The advisories may not mean much to those who fish for sport, Brady added, but there are communities who fish for sustenance — such as struggling families who may not have access to the Internet.

"I have seen cases on the river where people take home stringers of fish for people who may be poor," Brady said. "They were helping them out, but what might be getting lost in the translation there is the danger that the fish could have to women who are having children and children themselves are the most vulnerable populations."

Even unborn children can still be affected by mercury contamination.

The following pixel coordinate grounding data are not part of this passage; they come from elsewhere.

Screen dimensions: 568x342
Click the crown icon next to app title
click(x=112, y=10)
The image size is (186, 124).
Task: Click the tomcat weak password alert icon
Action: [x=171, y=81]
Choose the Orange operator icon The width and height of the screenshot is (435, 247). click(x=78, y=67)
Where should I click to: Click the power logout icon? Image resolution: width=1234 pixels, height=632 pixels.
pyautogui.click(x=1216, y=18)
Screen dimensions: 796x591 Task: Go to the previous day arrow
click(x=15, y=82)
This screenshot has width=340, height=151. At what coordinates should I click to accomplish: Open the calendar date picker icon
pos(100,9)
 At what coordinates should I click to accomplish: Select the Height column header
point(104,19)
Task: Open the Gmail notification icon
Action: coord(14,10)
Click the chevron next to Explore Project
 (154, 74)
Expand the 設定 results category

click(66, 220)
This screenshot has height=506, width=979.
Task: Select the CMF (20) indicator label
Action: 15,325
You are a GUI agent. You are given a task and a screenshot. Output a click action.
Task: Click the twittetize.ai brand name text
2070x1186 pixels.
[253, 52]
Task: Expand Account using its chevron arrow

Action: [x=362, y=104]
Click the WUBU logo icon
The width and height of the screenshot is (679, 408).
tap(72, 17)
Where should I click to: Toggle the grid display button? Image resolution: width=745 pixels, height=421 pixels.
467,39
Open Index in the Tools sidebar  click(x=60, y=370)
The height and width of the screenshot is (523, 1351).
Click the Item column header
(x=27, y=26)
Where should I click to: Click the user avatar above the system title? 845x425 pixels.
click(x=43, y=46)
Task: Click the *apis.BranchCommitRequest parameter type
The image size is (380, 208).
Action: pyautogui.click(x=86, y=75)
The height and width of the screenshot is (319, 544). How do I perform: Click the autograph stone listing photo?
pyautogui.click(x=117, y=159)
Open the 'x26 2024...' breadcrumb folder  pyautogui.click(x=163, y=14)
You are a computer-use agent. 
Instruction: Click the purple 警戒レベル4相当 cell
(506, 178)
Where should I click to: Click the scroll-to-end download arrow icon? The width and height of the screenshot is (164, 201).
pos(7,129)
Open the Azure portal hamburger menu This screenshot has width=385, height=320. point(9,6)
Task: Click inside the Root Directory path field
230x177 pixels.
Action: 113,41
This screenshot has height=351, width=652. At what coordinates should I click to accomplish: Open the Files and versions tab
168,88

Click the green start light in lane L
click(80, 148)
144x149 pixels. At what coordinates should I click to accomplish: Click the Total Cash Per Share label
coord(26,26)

"Even if a child has not been exposed to harmful chemicals, maternal contact with these toxicants during pregnancy may still have adverse consequences," Silver said.

And, if those who don't have enough money to purchase food, they might not have the funds to purchase a fishing license — and then wouldn't know about the advisories.

The Amish also fish for sustenance and do not have access to the Internet. The only way they would know about the fish consumption advisory is by reading the back of the summary booklet.
Even if someone isn't fishing for sustenance, fishing as a sport is a multi-billion dollar industry, according to Arnowitt.

"Tourism is one of the biggest industries here right after agriculture," Arnowitt said. "It's an important factor to the economy."

Brady said it's a popular pastime that can still be a healthy activity.

"People are doing it for the pure fun and the connection to nature, experiencing that with friends and family," he said. "People should just enjoy themselves and eat fish that they catch. You're camping and you catch a couple bass — it's nice to make it an occasional thing."